Obstetricians and gynecologists, family physicians
After completing this activity, the learner should be better able to describe the most recent recommendations for physical activity during pregnancy; explain the relative and absolute contraindications to physical activity during pregnancy; and identify the warning signs for pregnant women to stop physical activity.
*Professor, Department of Epidemiology, Gillings School of Global Public Health, University of North Carolina–Chapel Hill, Chapel Hill, NC
†Director, R. Samuel McLaughlin Foundation–Exercise and Pregnancy Laboratory, School of Kinesiology, Faculty of Health Sciences, Department of Anatomy and Cell Biology, Schulich School of Medicine, and Scientist, Children's Health Research Institute, University of Western Ontario, London, Ontario, Canada
‡Professor and Chairman Emeritus, Obstetrics and Gynecology and Women's Health, Saint Louis University, St Louis, MO
All authors, faculty, and staff in a position to control the content of this CME activity and their spouses/life partners (if any) have disclosed that they have no financial relationships with, or financial interests in, any commercial organizations relevant to this educational activity.
Sources of Funding: K.R.E. was supported by a cooperative agreement from the Centers for Disease Control and Prevention (CDC; U50CCU422096) to the North Carolina Center for Birth Defects Research and Prevention.

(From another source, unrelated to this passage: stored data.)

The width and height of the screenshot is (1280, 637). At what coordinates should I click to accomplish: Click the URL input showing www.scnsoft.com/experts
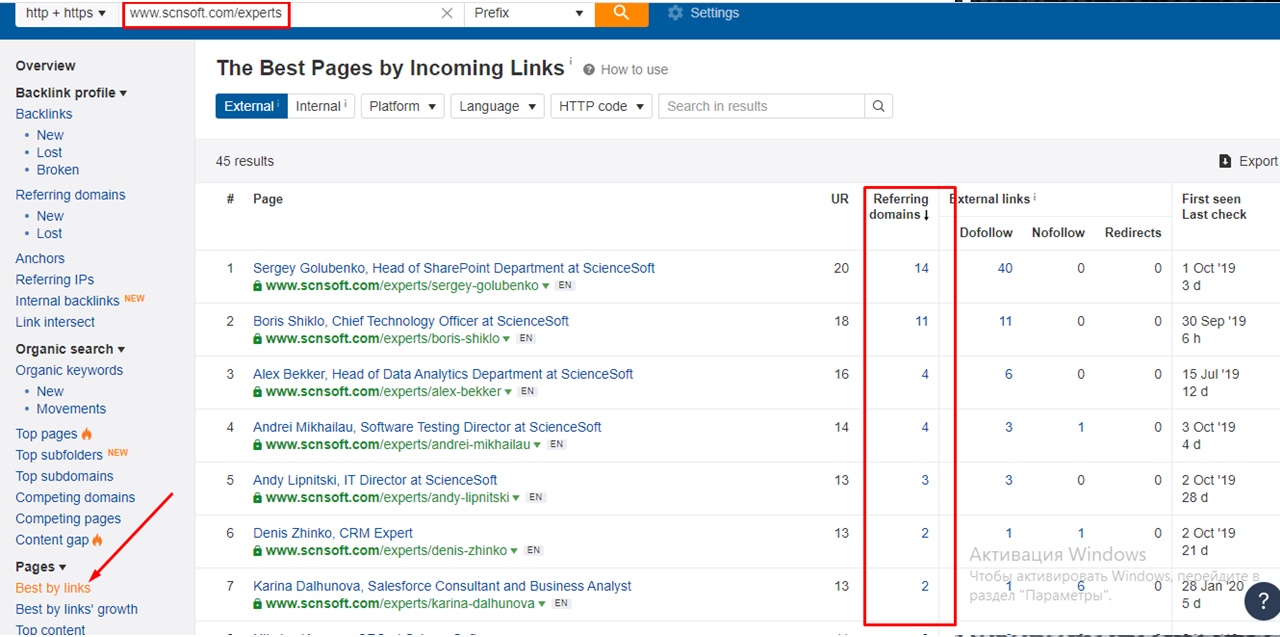click(x=205, y=13)
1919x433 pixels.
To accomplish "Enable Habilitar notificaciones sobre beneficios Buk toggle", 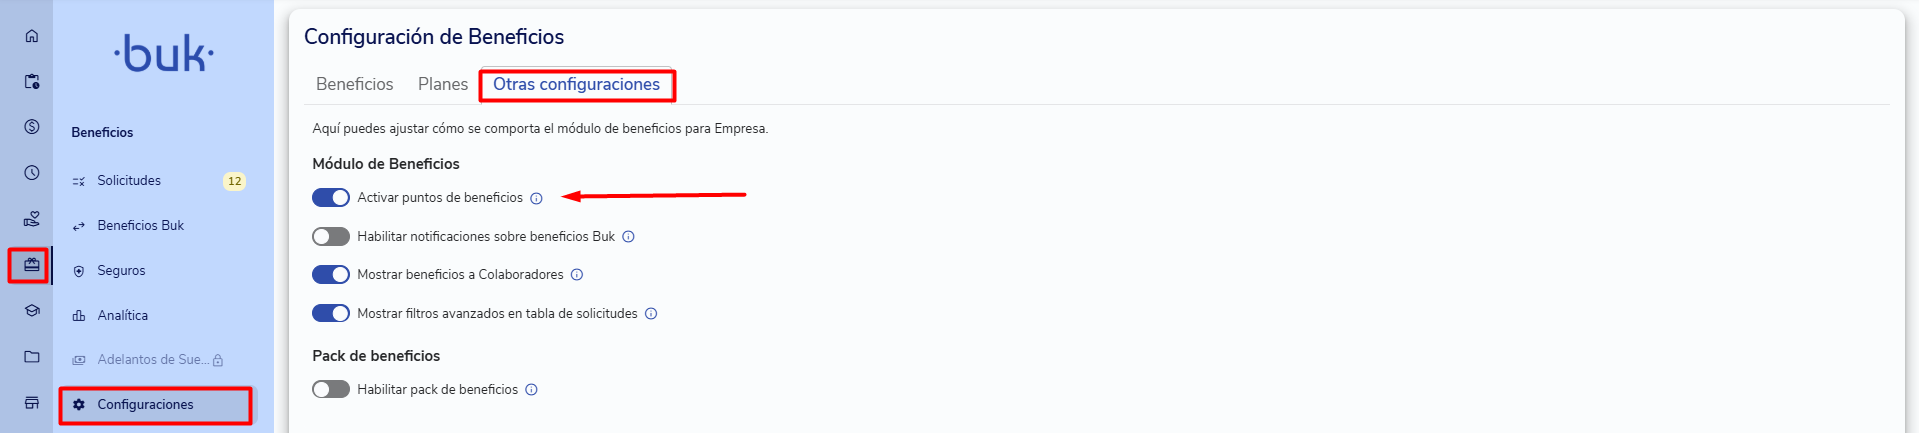I will [331, 237].
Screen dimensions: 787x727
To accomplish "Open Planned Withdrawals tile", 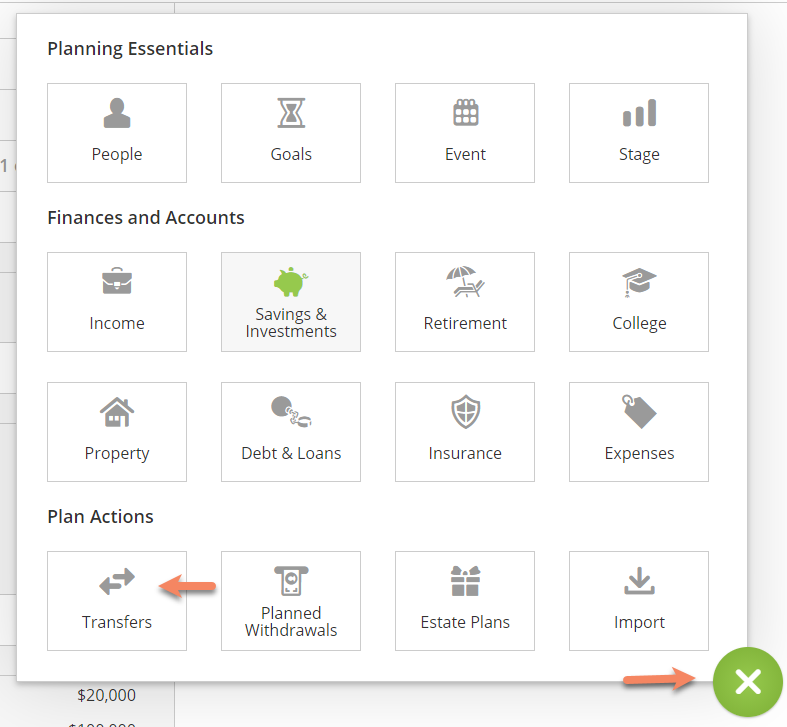I will coord(291,601).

M.F.M. was funded by the Canadian Institute of Health Research Knowledge Synthesis Grant (grant 140995). The findings and conclusions in this report are those of the authors and do not necessarily represent the official position of the CDC or the Canadian Institute of Health Research.
Correspondence requests to: Kelly R. Evenson, PhD, MS, FACSM, Department of Epidemiology, Gillings School of Global Public Health, University of North Carolina, 123 W Franklin St, Bldg C, Suite 410, Chapel Hill, NC 27599. E-mail: email@example.com.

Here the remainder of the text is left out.